Meet the Winnipeg Designer Who Upcycles Vending Machines into Jewellery —

Lisa Pointon–Reico on sourcing recycled materials and the museums that inspire her designs.

Lisa Pointon–Reico is not one to shy away from a pop of colour or a bold pattern. (Take a look at the unique pieces she packs in her carry–on, here.) Co–founder of the eco–friendly jewellery brand dconstruct, she designs statement earrings, bangles, rings and more using recycled resin and concrete. When she’s not on the road, visiting museums like the Guggenheim and the Art Gallery of Ontario (which both carry dconstruct jewellery) or mingling with artisans at Toronto’s One of a Kind Show, Pointon–Reico is putting the finishing touches on handmade pieces at the brand’s boutique in Winnipeg’s Forks Market.

enRoute What motivated you to launch dconstruct?

Lisa Pointon–Reico I have always been interested in fashion and design, but when my husband and I started making jewellery, it was just a hobby. We both had full–time jobs; I was an orthodontic assistant and he worked as a software developer. But the funny thing is, both of our skills totally help us with what we do now – all the pliers you use in orthodontics are the same pliers you use in jewellery making, and my husband’s software–developer skills mean he does all of our Web stuff and programs our CNC machine, which we use to cut a lot of our resin on.

ER Where do you source your materials from?

LPR The recycled resin in all of our jewellery comes from industrial off–cuts such as vending machine covers and skylights. Rather than get thrown away, this resin is melted down again and sold in sheets to be repurposed as wall panelling – or in our case, jewellery.

ER Tell us about your wild–silk collection.

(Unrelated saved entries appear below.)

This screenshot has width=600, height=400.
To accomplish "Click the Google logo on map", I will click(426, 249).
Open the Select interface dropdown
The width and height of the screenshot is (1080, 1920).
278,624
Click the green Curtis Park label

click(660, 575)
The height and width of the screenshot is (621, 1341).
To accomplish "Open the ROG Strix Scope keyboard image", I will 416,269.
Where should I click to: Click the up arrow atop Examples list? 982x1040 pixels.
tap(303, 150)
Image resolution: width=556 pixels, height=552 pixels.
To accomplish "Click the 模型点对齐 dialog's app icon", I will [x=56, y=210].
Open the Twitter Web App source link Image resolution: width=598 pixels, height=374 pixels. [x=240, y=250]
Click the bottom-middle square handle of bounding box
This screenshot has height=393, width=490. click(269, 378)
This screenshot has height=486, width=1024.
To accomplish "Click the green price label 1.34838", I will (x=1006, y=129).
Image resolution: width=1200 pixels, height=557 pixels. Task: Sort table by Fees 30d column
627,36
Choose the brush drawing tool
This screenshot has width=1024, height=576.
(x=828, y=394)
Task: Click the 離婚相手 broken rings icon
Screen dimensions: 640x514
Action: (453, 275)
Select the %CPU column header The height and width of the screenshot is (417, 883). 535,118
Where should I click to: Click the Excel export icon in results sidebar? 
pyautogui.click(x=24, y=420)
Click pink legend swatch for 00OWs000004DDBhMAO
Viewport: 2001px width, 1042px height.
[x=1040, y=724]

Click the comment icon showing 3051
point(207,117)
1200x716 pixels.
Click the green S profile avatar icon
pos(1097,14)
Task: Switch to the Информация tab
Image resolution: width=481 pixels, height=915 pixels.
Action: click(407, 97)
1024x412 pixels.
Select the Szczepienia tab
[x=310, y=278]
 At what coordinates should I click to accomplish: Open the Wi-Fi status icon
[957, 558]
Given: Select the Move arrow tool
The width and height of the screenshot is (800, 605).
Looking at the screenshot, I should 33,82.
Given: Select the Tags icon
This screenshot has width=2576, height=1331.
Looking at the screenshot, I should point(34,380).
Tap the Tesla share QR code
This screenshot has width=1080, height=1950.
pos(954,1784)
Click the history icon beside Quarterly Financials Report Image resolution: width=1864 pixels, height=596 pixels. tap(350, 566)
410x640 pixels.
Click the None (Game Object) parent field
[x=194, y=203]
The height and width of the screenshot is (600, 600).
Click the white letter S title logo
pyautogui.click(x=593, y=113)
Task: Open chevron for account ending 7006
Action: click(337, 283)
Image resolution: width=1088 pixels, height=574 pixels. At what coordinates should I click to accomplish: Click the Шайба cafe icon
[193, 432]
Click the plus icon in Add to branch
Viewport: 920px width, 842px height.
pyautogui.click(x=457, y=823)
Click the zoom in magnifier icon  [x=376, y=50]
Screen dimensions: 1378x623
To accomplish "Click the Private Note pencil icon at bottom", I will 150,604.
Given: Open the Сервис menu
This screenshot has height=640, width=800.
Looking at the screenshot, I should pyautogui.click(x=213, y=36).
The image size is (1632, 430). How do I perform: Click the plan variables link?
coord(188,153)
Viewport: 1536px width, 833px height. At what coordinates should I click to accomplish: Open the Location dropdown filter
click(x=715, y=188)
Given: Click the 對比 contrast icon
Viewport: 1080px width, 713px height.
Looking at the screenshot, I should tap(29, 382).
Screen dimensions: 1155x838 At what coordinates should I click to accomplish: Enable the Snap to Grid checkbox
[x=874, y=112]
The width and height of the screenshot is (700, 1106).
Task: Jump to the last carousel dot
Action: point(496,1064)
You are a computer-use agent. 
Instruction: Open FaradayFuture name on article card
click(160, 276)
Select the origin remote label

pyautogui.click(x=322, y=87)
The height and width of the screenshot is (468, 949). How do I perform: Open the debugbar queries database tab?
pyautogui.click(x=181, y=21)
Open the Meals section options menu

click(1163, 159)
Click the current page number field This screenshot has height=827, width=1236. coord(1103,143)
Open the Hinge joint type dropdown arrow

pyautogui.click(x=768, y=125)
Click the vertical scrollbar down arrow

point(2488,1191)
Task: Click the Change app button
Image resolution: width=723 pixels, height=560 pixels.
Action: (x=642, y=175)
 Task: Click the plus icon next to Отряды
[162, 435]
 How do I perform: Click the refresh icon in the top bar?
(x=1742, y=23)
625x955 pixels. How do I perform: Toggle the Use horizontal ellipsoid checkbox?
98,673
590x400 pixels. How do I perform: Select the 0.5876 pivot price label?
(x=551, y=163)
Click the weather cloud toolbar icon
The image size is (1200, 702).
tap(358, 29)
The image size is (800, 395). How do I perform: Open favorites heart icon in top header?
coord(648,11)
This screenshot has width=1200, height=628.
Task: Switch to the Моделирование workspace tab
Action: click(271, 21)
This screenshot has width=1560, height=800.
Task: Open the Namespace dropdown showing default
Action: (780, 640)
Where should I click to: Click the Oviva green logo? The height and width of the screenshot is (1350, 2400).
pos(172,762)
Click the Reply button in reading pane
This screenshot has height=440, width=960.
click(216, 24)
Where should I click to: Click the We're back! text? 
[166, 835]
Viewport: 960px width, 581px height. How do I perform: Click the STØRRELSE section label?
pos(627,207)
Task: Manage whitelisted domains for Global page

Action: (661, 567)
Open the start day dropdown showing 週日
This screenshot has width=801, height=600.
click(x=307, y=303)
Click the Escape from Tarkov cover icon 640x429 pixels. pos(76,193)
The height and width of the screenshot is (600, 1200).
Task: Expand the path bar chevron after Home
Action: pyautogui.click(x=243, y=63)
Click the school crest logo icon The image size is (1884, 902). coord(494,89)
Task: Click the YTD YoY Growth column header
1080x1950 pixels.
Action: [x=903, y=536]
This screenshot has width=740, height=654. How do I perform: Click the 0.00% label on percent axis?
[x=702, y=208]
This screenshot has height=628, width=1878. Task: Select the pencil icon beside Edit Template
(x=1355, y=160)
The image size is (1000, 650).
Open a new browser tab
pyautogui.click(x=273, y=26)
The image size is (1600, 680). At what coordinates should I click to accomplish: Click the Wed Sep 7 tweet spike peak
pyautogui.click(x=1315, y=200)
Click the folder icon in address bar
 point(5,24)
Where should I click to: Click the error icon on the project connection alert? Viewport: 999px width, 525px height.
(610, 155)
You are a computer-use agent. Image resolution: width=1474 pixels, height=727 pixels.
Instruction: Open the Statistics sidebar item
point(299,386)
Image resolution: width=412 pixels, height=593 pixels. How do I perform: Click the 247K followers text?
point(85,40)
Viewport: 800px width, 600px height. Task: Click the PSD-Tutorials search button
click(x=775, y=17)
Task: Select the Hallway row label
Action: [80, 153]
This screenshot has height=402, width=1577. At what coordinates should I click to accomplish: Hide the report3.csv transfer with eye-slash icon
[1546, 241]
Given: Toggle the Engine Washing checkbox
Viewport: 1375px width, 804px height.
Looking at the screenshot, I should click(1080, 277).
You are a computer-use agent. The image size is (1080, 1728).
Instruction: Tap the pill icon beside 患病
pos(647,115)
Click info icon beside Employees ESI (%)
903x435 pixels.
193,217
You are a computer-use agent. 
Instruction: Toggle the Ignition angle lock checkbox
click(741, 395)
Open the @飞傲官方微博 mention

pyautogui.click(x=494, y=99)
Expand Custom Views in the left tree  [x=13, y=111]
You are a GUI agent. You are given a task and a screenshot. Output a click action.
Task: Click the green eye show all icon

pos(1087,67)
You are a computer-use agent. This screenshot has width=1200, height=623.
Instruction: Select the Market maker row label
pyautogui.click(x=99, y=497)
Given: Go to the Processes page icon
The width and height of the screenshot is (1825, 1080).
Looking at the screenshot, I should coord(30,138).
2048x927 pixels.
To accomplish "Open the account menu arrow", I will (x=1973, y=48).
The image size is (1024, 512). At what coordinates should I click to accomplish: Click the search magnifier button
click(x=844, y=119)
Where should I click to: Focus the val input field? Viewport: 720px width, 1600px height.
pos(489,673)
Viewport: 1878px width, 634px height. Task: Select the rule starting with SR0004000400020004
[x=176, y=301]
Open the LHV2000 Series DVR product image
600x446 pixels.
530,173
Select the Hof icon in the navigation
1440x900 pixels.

LPR A few years ago, we were approached by an insectologist from Harvard University who founded the NGO Conservation through Poverty Alleviation, International. Basically, she teaches artist communities in Madagascar how to farm silkworms, hand–dye the discarded cocoons and sew them together to create a textile. We support the communities by purchasing these beautiful works of art and encasing them in resin to give colour and texture to our wild–silk pieces.

ER Why do you think more companies don’t use recycled materials?

LPR I think a lot of businesses don’t know where to start. In general, there has to be more information out there, maybe even intro programs to help businesses figure out how they can make their companies more eco–friendly. We work with the recycled resin, but we still have a long way to go ourselves. It’s a constant learning process.

ER What inspires your designs?

LPR A lot of our inspiration comes from the simple, clean lines of architecture, or just experimenting with new materials. Whenever we travel, my husband and I make a point to check out the local museums. We go to New York a few times a year, and MoMA inspires many of our shapes and designs. At home, I’m drawn to the design of the Canadian Museum for Human Rights. Often, it’s not entire structures but rather a specific colour or the distinct line of a building that sparks an idea for our next collection.

Lisa Pointon–Reico’s top spots in Winnipeg for…

... a night out I highly recommend Segovia, a tapas bar with an ever–changing menu.

... a spark of inspiration I spend a lot of time in museums, the Winnipeg Art Gallery or exploring the historic Exchange District.

... a cup of coffee Fools & Horses and Parlour Coffee are my top picks, both for the atmosphere and the brew.

... the best view My favourite place to be is in the Forks, looking out at the rivers.